**Source data**
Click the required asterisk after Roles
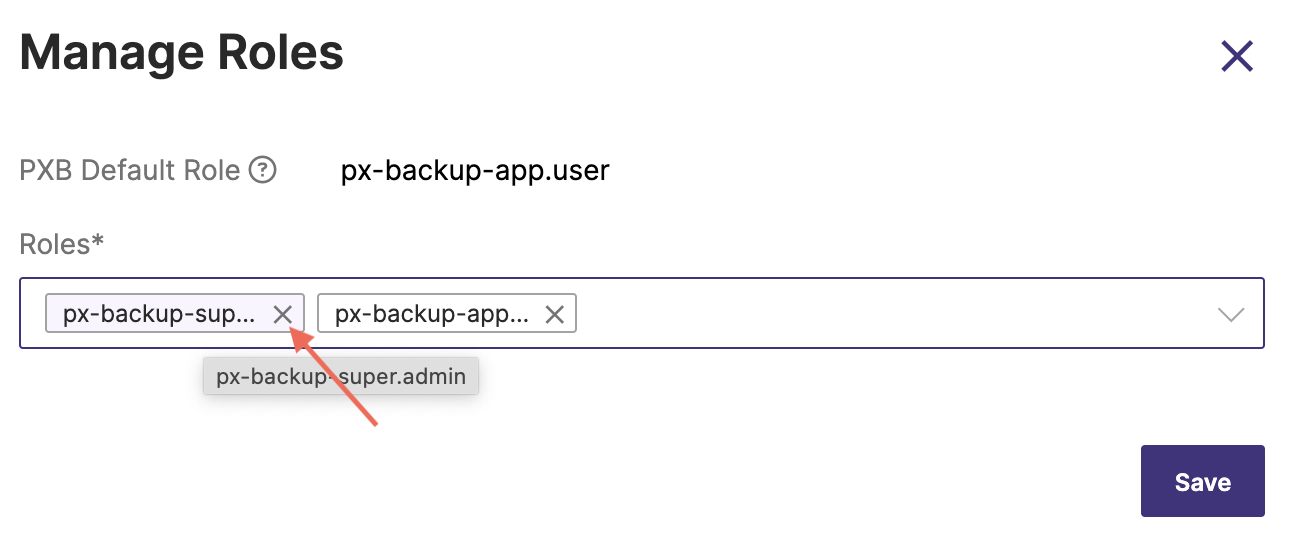This screenshot has height=548, width=1292. point(98,242)
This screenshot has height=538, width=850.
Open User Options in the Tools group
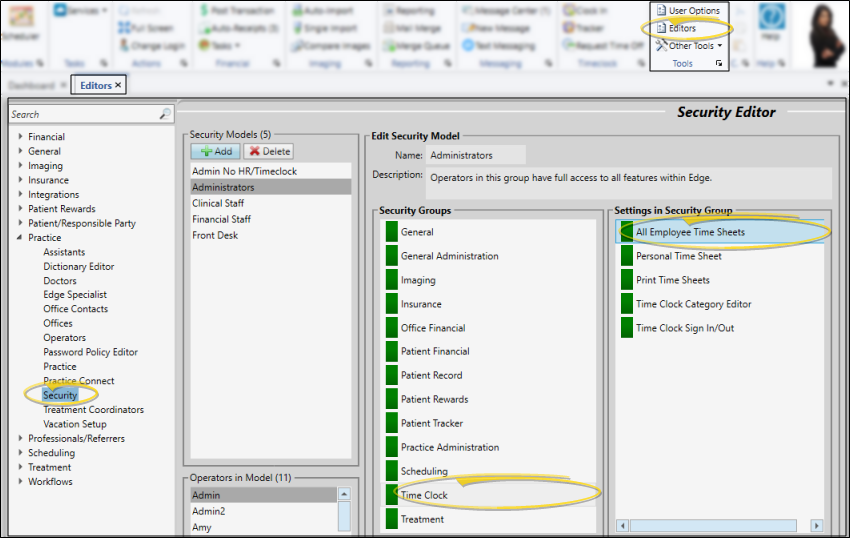693,10
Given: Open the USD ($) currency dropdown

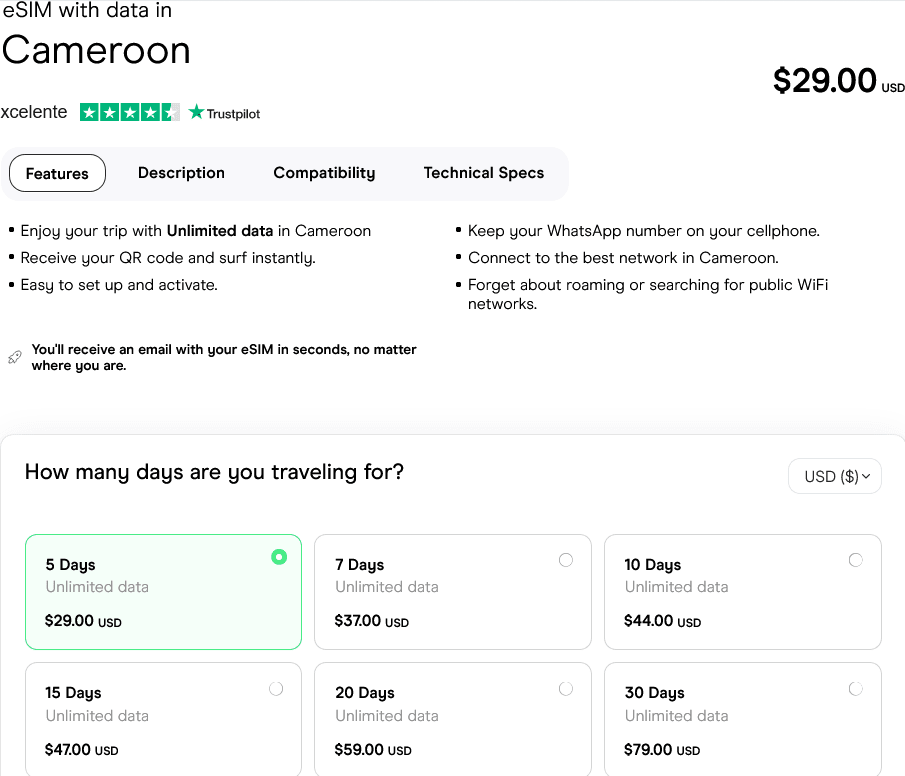Looking at the screenshot, I should pos(835,476).
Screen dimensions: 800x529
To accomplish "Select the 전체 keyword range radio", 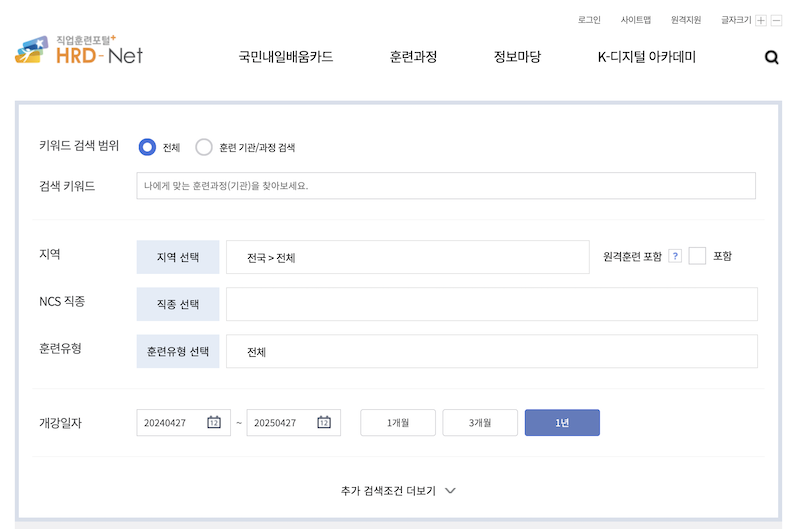I will tap(147, 147).
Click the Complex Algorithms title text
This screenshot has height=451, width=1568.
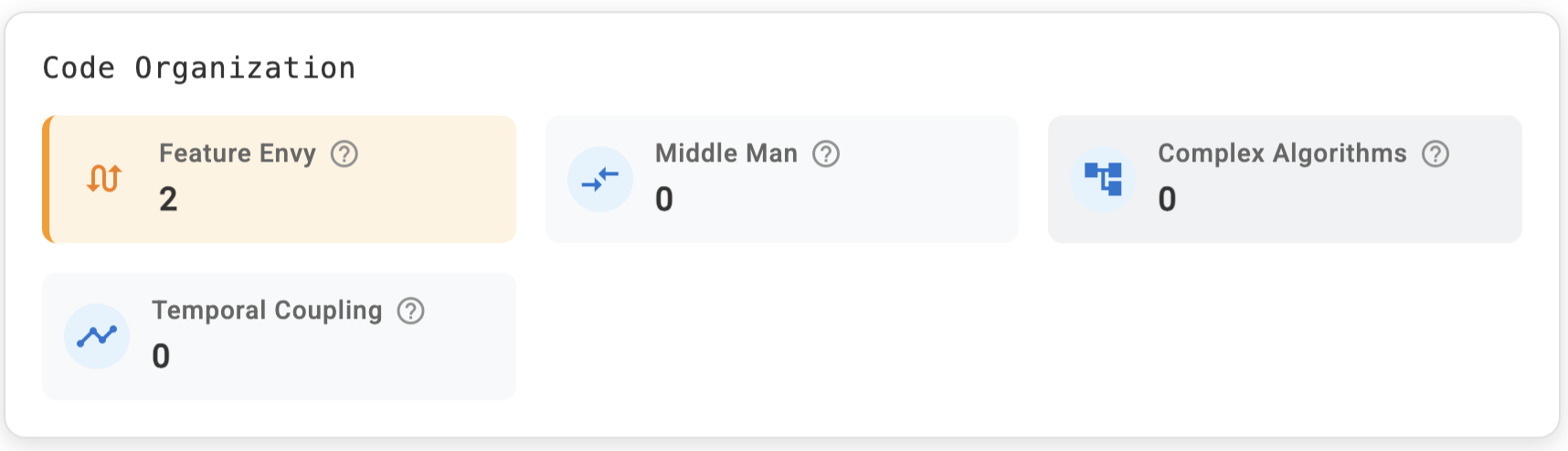(1281, 153)
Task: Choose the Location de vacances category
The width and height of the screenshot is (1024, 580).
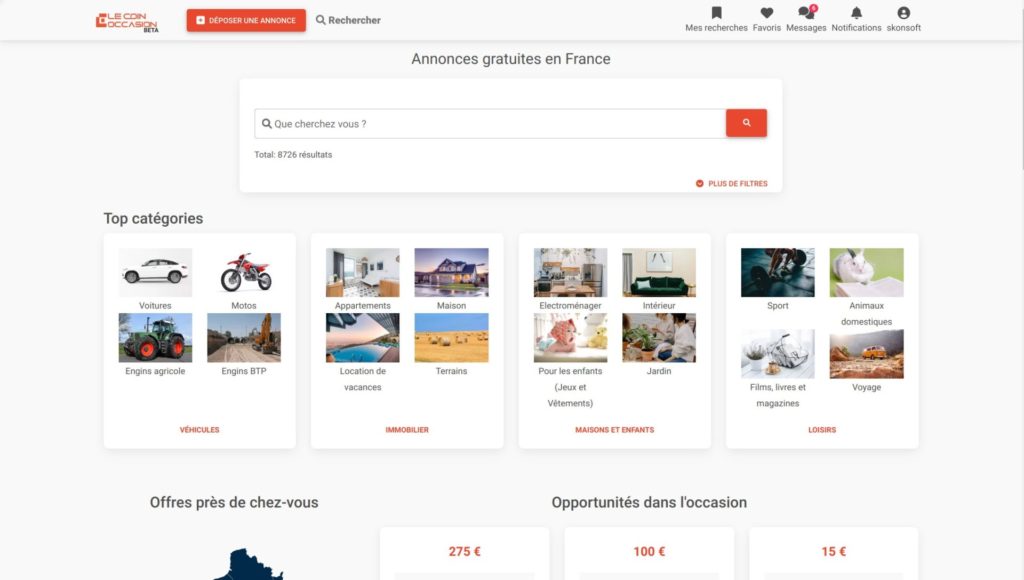Action: tap(362, 337)
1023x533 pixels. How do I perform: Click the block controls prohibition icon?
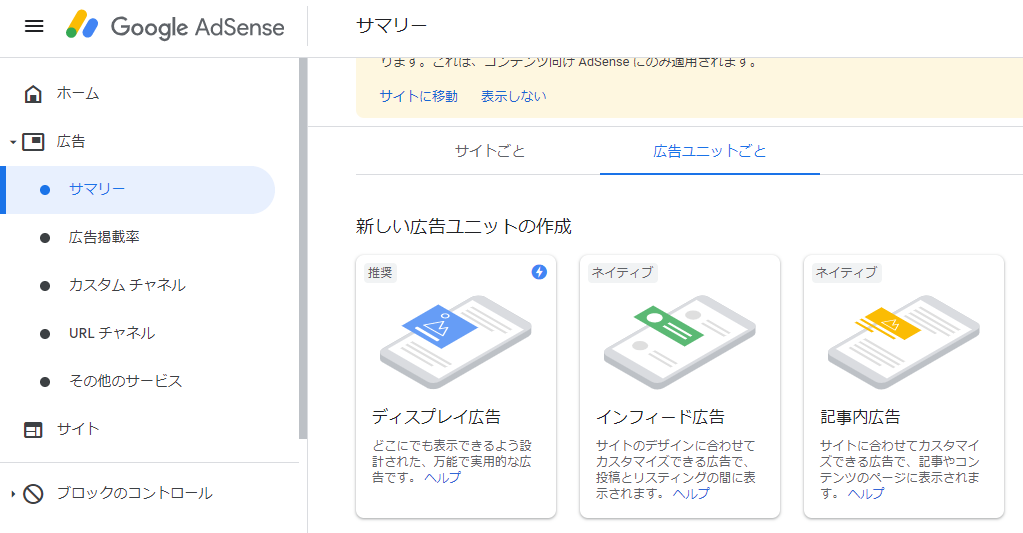(x=33, y=494)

**Task requirements**
What is needed is a word-for-word repeat of every line from the line with "The width and" to the end of the entries above; leave out the pictures.

**Your response**
The width and height of the screenshot is (1024, 580).
Action: tap(362, 337)
1023x533 pixels. How do I perform: Click the block controls prohibition icon?
(x=33, y=494)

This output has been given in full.